** Opening Data in this exercise block **
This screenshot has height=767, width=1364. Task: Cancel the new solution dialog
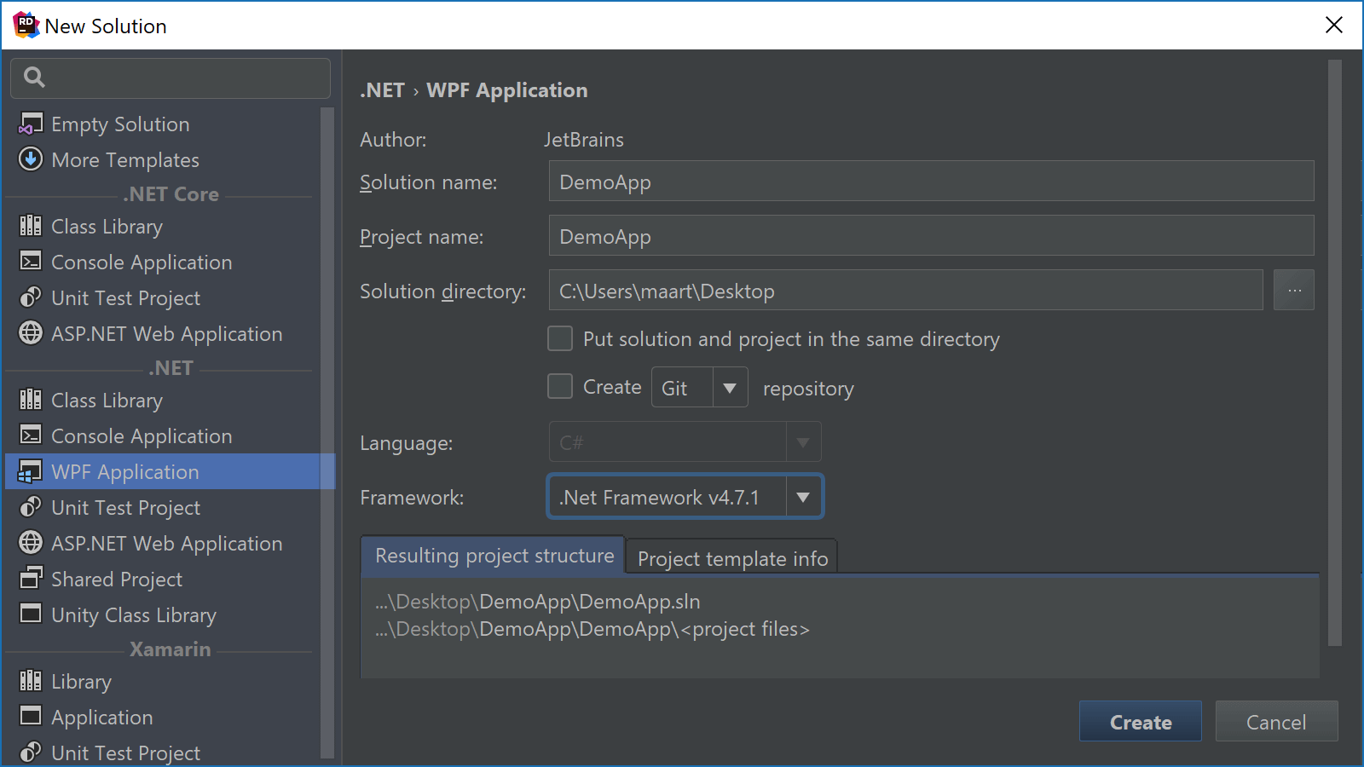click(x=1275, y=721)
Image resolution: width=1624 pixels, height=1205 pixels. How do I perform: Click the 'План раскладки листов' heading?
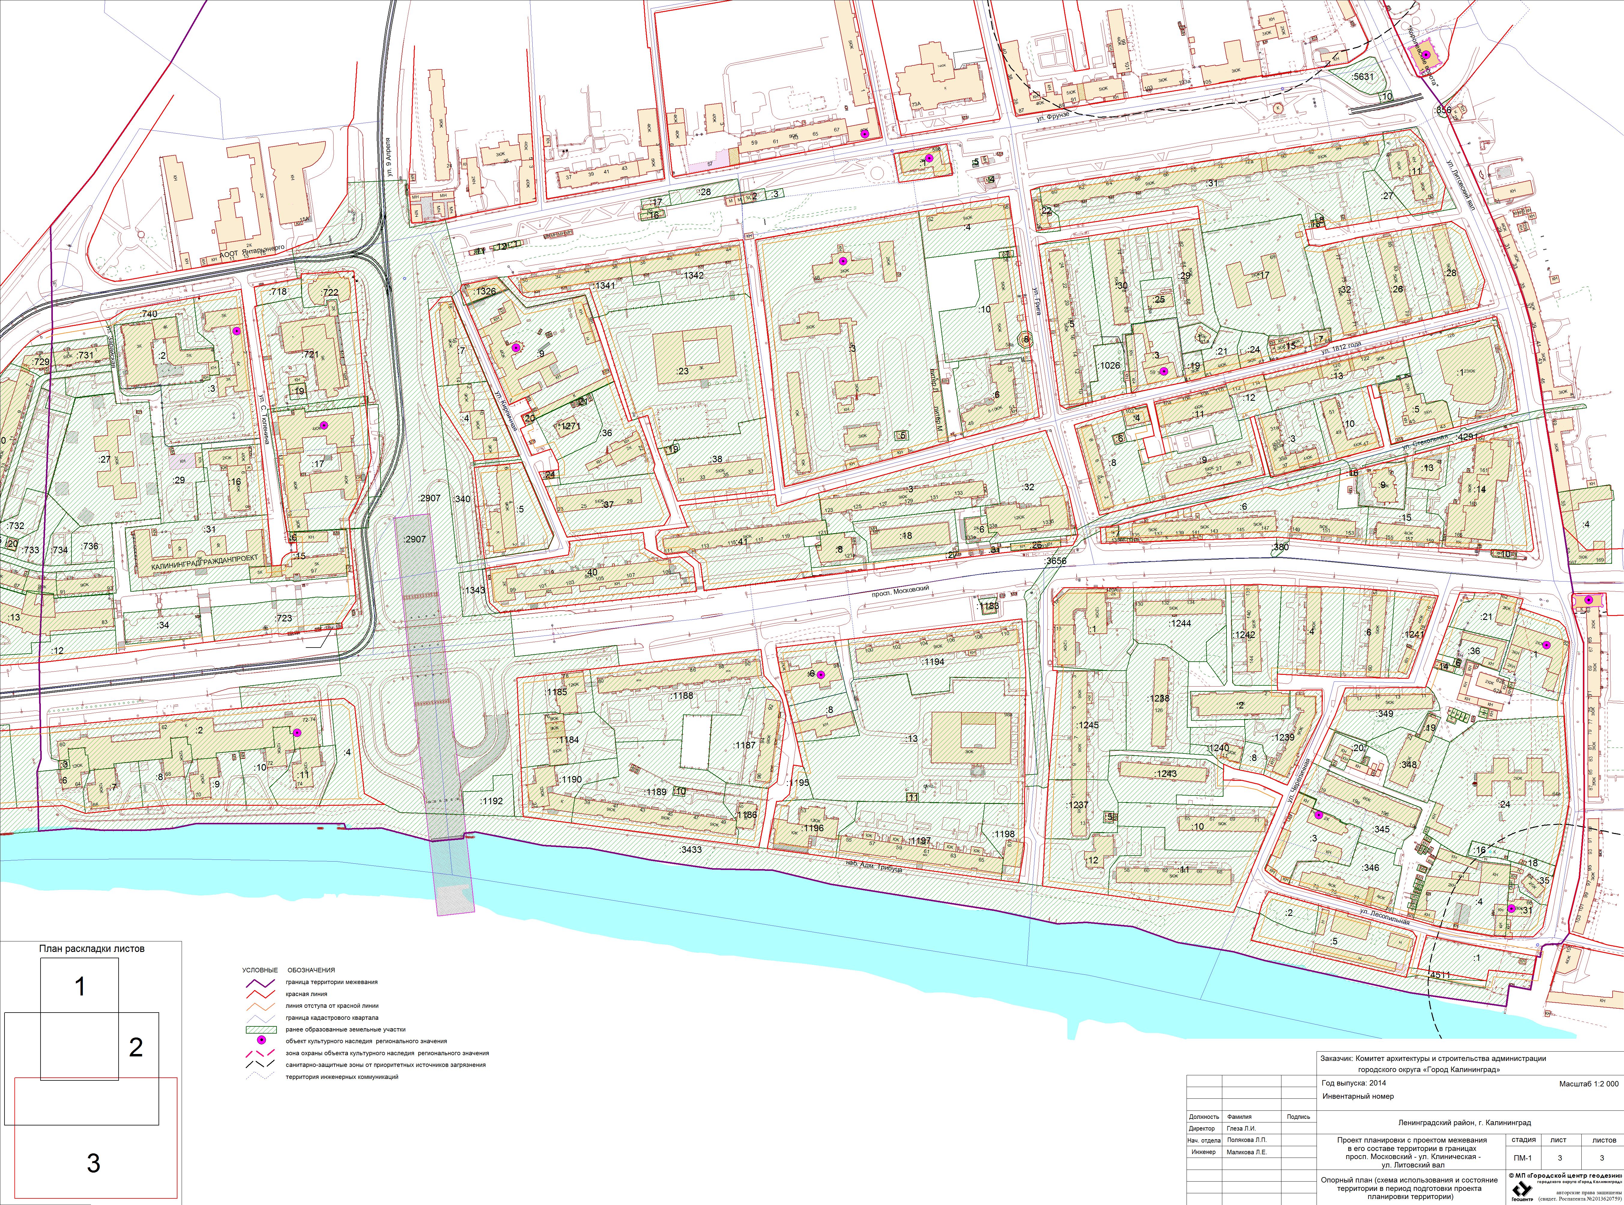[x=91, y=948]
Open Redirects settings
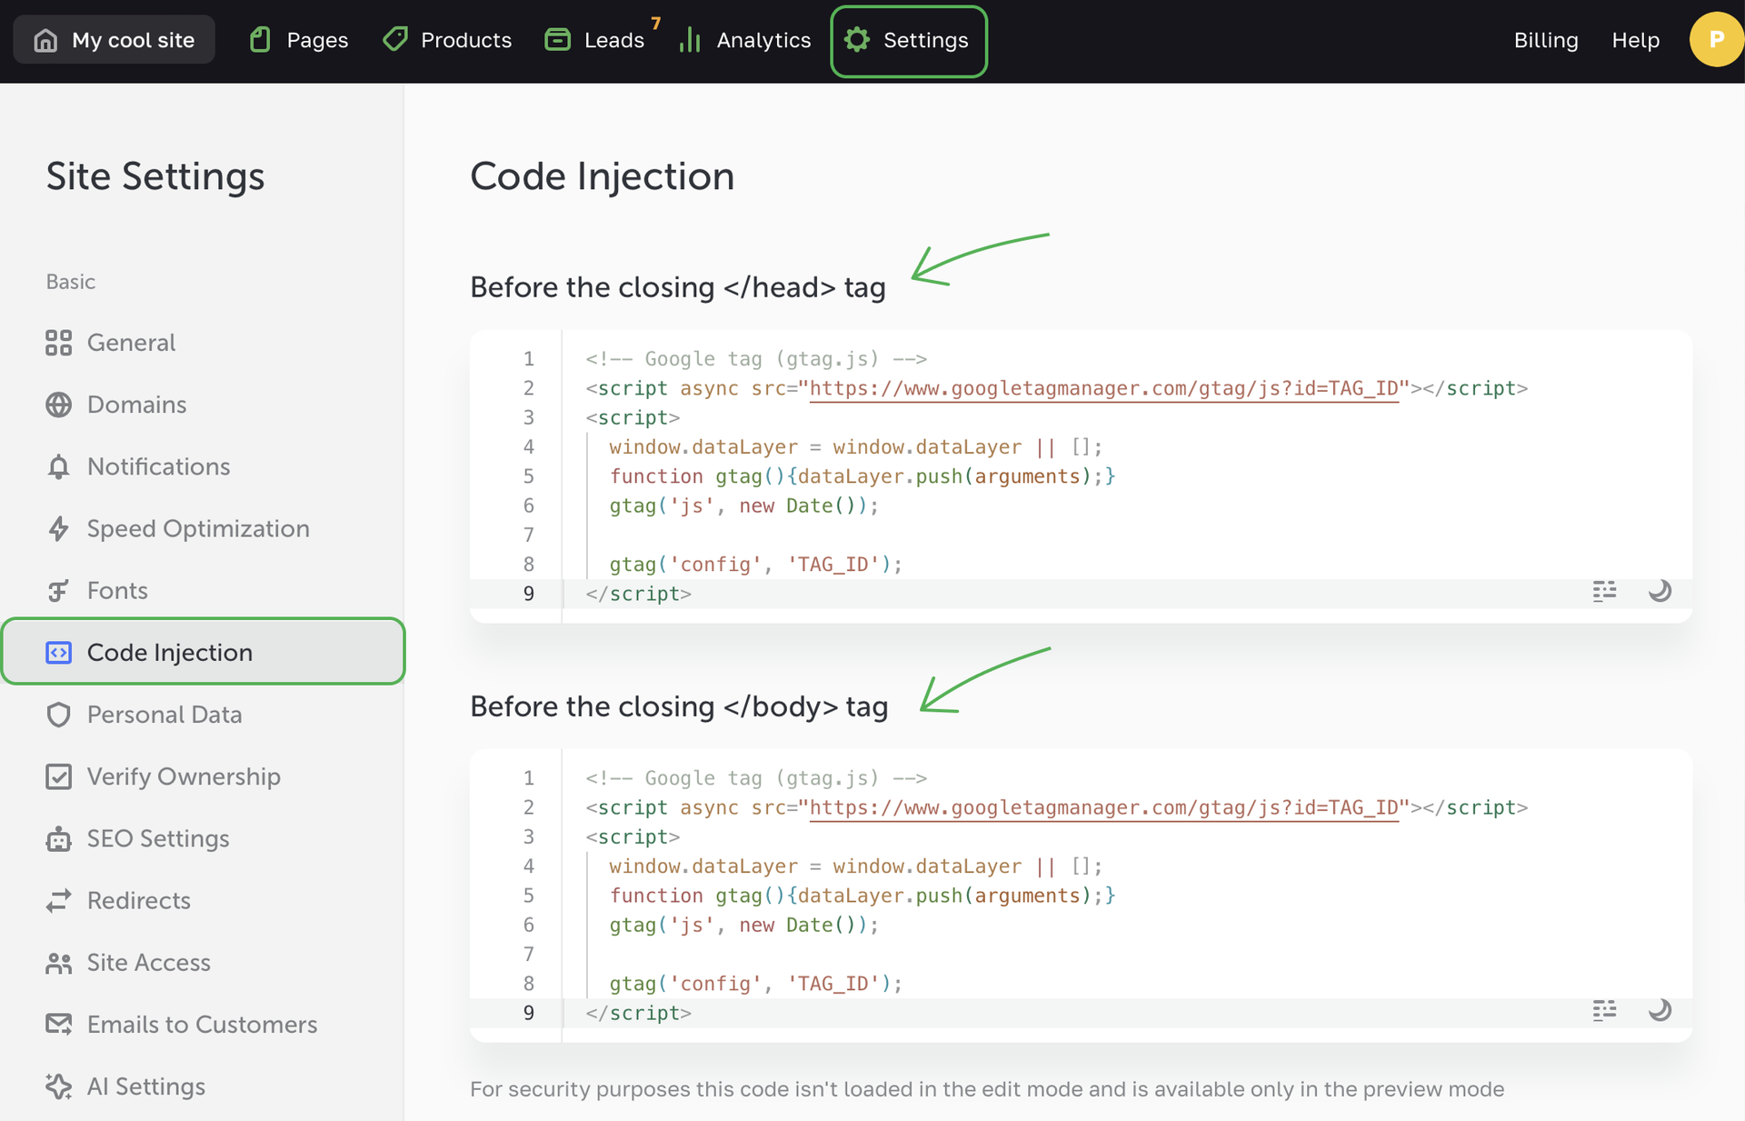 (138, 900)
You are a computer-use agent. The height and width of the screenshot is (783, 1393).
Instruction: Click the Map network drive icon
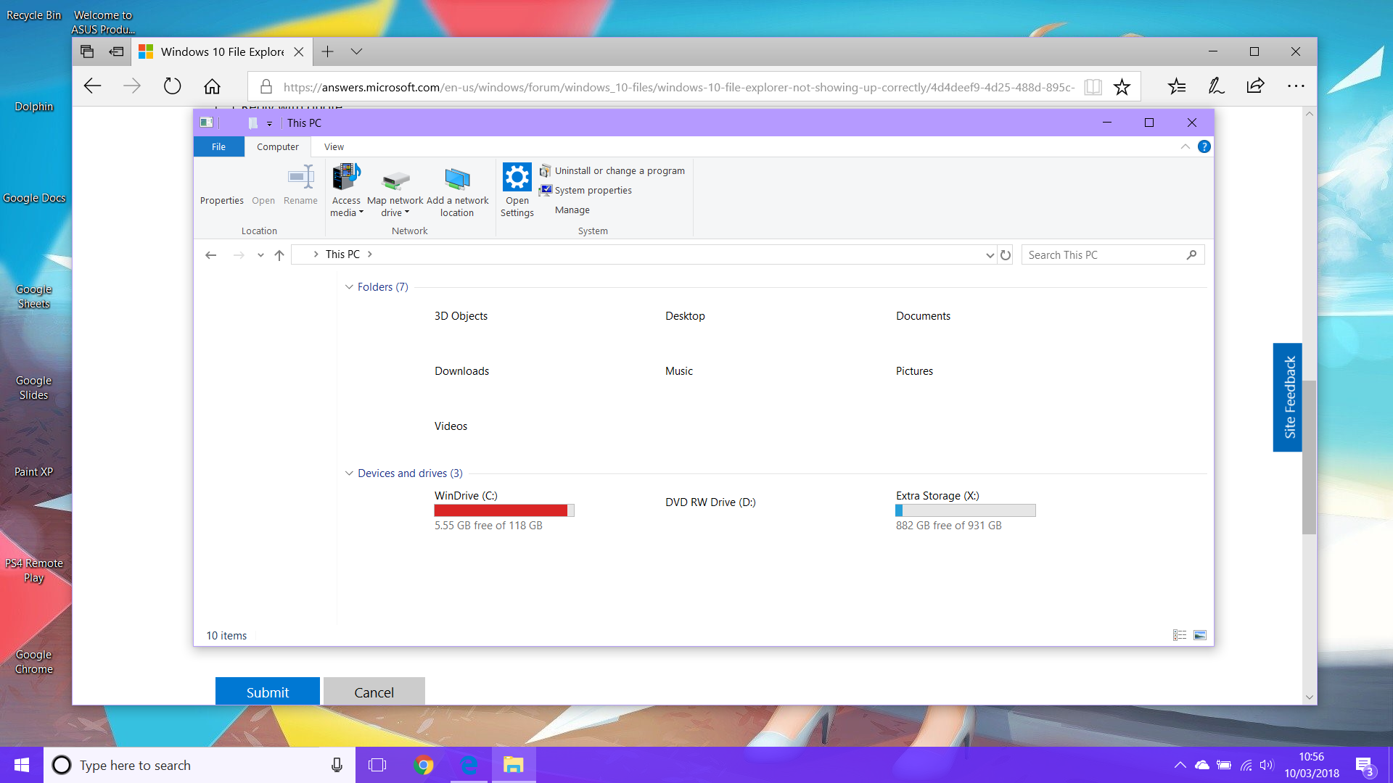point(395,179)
** Closing Data in this exercise block **
_Exercise details:_ Transcribe exactly the lines that go from the one holding "Image resolution: width=1624" through the last line of the entries, both included, and nothing besides them. Do not include any pictures.

_The completed task:_
Image resolution: width=1624 pixels, height=1205 pixels. How do I perform: Click the 'План раскладки листов' heading?
[x=91, y=948]
Open Redirects settings
 (138, 900)
You are a computer-use agent. The height and width of the screenshot is (783, 1393).
Instruction: Click the Map network drive icon
point(395,179)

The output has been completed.